Task requirements -
Copy the data below word for word, beginning at the line that contains "The image size is (982, 851)." and ending after the line that contains "pos(382,188)".

Dataset excerpts -
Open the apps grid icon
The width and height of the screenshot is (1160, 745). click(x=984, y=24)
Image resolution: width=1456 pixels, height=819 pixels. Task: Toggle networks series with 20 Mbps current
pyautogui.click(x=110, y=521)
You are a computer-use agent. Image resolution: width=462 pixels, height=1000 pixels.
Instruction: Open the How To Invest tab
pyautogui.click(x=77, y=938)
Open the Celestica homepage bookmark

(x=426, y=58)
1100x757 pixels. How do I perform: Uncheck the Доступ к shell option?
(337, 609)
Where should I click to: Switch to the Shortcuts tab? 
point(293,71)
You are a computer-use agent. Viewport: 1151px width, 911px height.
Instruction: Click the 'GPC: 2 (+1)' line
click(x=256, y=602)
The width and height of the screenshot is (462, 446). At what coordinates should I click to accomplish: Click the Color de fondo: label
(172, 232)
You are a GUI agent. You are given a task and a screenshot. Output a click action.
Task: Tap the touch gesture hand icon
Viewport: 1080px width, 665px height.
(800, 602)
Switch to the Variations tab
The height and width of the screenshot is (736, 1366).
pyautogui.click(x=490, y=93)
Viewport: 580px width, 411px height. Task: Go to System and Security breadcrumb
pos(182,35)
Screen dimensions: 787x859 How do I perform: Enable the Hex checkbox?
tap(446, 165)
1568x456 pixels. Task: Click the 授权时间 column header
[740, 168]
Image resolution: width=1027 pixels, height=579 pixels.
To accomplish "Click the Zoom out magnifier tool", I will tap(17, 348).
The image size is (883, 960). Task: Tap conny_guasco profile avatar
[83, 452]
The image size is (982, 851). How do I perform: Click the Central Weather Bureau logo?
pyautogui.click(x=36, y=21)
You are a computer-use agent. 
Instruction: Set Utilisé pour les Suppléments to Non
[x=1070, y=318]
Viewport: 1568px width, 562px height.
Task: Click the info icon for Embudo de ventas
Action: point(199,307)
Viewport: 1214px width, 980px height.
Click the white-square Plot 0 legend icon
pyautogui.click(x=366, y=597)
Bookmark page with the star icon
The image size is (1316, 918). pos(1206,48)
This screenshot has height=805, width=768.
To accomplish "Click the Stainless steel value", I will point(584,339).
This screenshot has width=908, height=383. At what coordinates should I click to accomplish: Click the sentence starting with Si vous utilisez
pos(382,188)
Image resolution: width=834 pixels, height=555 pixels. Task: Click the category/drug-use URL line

Exercise response -
The image size is (982, 851). How do I perform: Click the Central Weather Bureau logo?
pyautogui.click(x=36, y=21)
You are a computer-use agent. 
Instruction: Set Utilisé pour les Suppléments to Non
[x=1070, y=318]
Viewport: 1568px width, 562px height.
Task: Click the info icon for Embudo de ventas
Action: point(199,307)
Viewport: 1214px width, 980px height.
Click the white-square Plot 0 legend icon
pyautogui.click(x=366, y=597)
Bookmark page with the star icon
The image size is (1316, 918). pos(1206,48)
This screenshot has height=805, width=768.
To accomplish "Click the Stainless steel value", I will point(584,339).
This screenshot has width=908, height=383. At what coordinates should I click to accomplish: Click the sentence starting with Si vous utilisez
pos(382,188)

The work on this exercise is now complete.